On the title track of Sam Fender’s second studio album, the English singer takes listeners on an emotional tour of his youth. “Seventeen Going Under” is a song about both struggle and resilience. Echoing Bruce Springsteen’s working-class anthems, Fender crafts uplifting chords as the soundtrack to a kid just trying to survive the last moments of childhood.
Behind the Lyrics
In “Seventeen Going Under”, Fender writes about his youth. It’s a vivid portrait of his life, the struggles he endured, and how the experiences nearly destroyed him before finally shaping Fender into the person he is now. But he also describes how that pain can linger.
I was far too scared to hit him,
But I would hit him in a heartbeat now.
That’s the thing with anger,
It begs to stick around.
So it can fleece you of your beauty,
And leave you spent with nowt to offer,
Makes you hurt the ones who love you.
Appearing on BBC Radio 1, Fender told Annie Mac, “I started writing about growing up in Shields, about me and me mom when things weren’t so great. It talks about the darker times but how that sort of adversity is what carves you into an adult and how it affects the person you are and what you stand for.”
See, I spent my teens enraged,
Spiraling in silence.
And I armed myself with a grin,
’Cause I was always the f***ing joker.
Buried in their humor,
Amongst the white noise and boys’ boys.
Locker-room talking lads’ lads,
Drenched in cheap drink and snide fags.
A mirrored picture of my old man,
Oh God, the kid’s a dab hand.
Canny chanter, but he looks sad.
Common People
The song also speaks to working-class struggles and how Fender’s mother navigated a maddening maze of government bureaucracy while suffering from physical and mental illnesses.

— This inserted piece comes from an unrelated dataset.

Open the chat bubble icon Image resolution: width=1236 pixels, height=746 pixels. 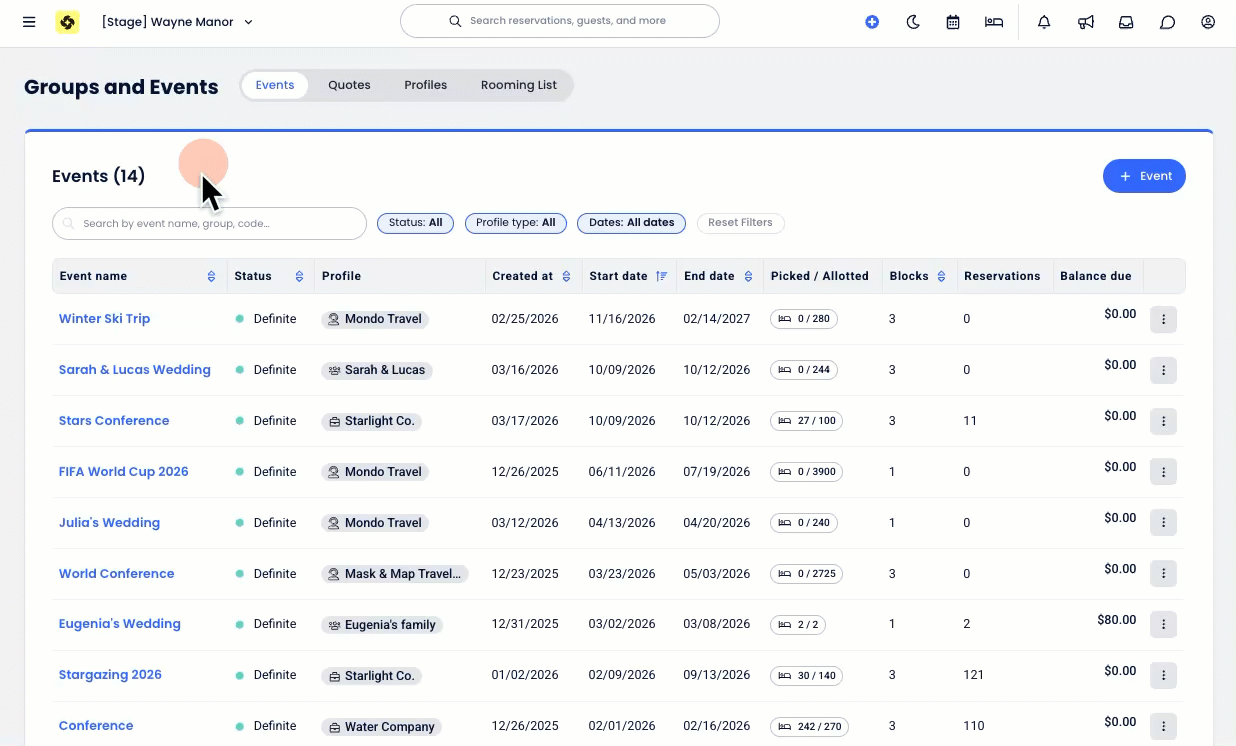(x=1167, y=22)
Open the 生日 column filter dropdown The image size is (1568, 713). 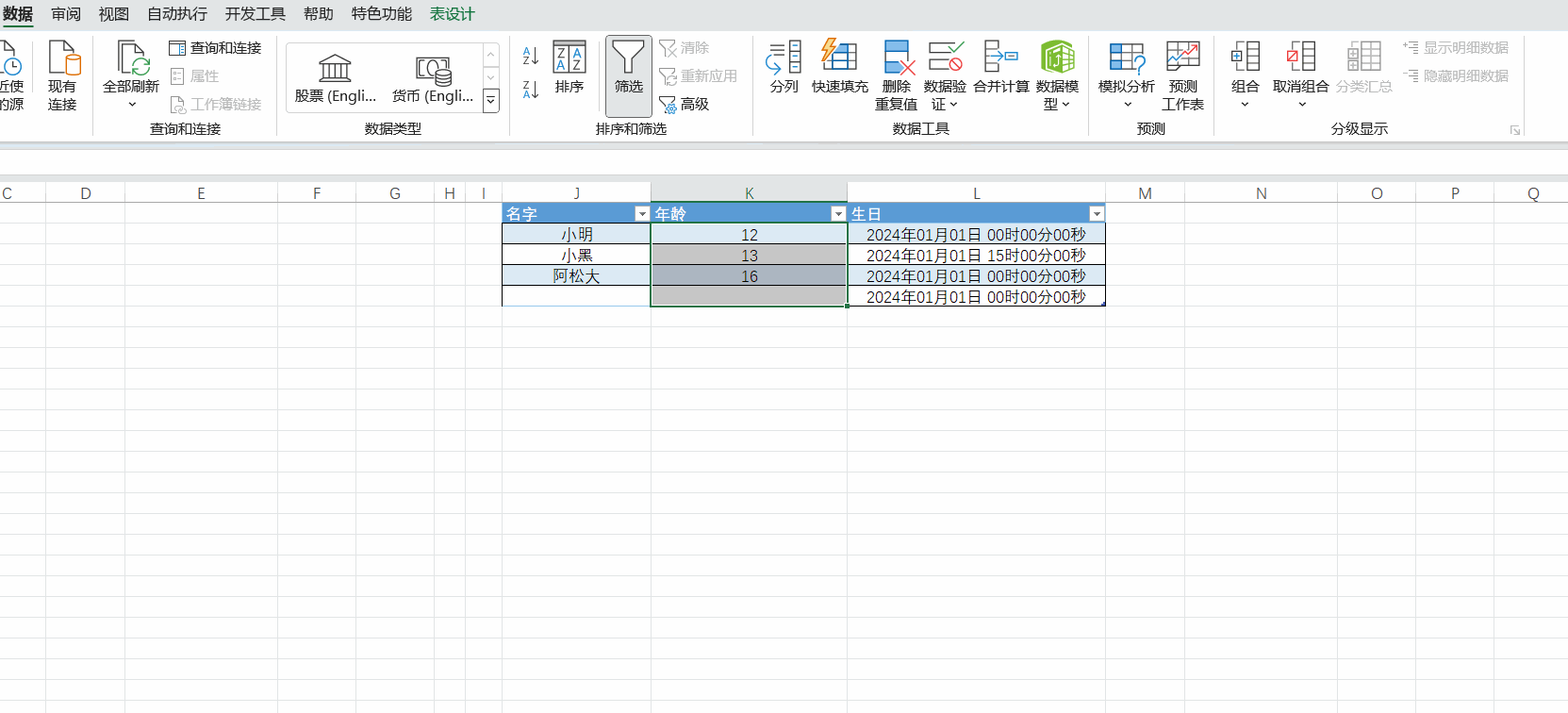pos(1096,214)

She said the debt, the debt, the debt,
So I thought about shifting gear.
And how she wept and wept and wept,
Well, luck came and died ’round here.
I see my mother, DWP see a number,
She cries on the floor, encumbered.
I’m seventeen going under.
Though the song is called “Seventeen Going Under”, Fender did survive. Perhaps it’s a lesson in how we can never really outrun our past. Because we wouldn’t be the same without it.